Records from a data source ▸
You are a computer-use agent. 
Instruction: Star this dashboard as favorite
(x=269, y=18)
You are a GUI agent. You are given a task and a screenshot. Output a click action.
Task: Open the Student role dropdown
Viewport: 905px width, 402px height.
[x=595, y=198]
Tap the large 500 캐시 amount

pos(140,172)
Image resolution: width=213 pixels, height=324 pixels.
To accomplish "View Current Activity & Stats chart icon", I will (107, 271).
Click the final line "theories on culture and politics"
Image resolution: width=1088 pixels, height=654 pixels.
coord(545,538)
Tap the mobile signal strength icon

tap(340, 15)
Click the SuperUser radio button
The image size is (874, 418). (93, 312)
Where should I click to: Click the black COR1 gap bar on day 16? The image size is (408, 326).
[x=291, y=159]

==

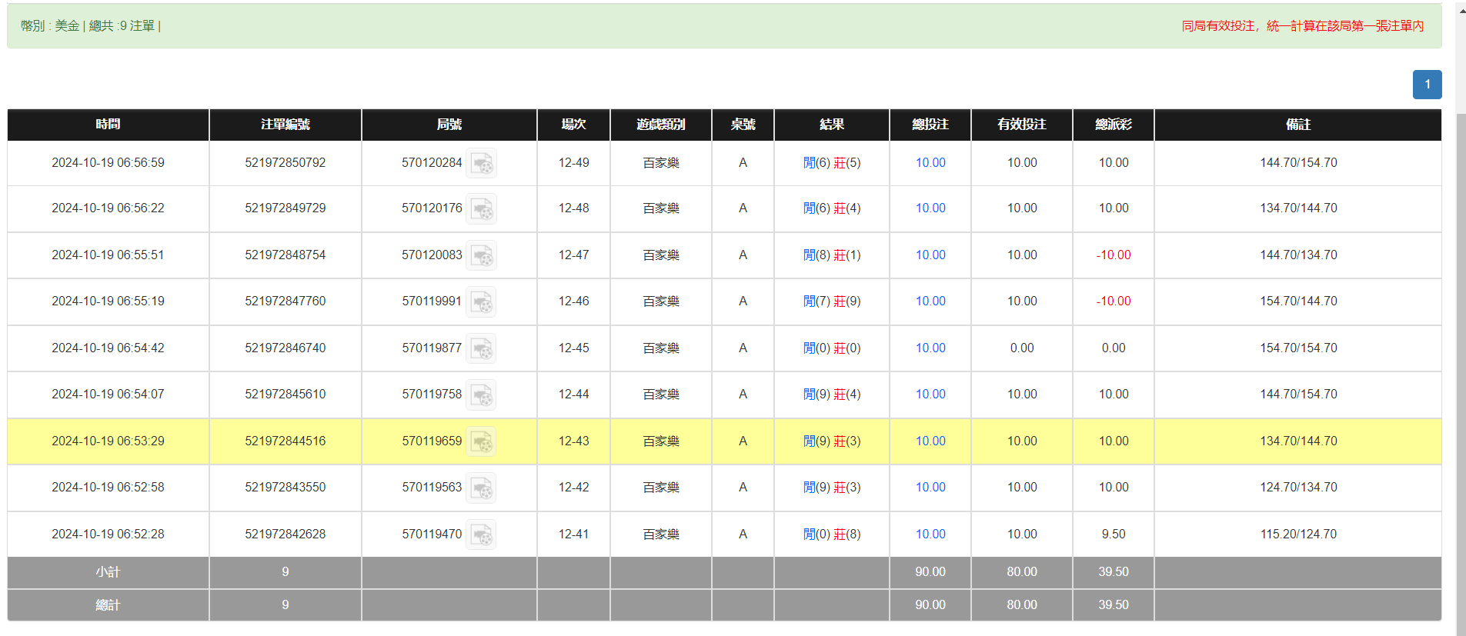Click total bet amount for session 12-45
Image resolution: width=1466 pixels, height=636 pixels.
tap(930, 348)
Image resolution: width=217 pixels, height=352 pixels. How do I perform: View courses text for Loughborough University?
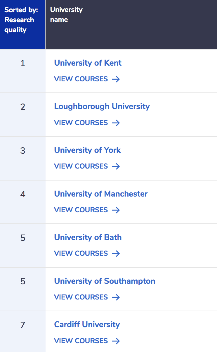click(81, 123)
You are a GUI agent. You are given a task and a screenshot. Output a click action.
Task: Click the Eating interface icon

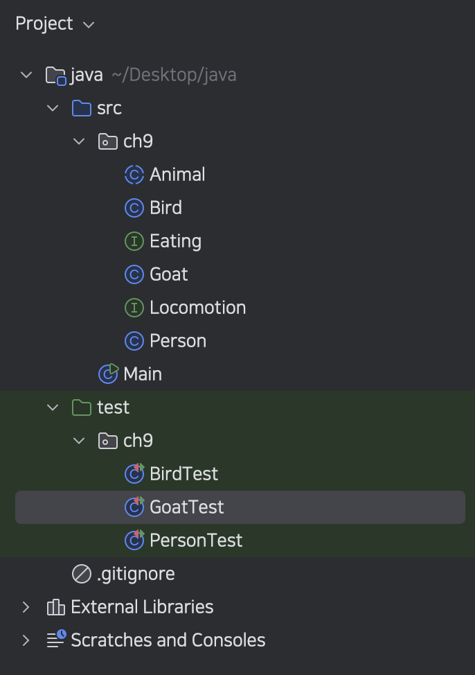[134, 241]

* * *

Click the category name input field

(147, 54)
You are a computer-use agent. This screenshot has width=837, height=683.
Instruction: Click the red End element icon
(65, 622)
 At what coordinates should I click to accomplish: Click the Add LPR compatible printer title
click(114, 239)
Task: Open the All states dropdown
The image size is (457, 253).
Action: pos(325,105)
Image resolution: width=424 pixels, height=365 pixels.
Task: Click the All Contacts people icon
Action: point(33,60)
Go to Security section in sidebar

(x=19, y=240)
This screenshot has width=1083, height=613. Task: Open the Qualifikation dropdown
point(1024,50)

Prompt ▸
The answer must be every line from the records above that contains the word "computer", copied in full.

Exercise solution ▸
You are a computer-use agent. 
You are a computer-use agent. This screenshot has width=837, height=683.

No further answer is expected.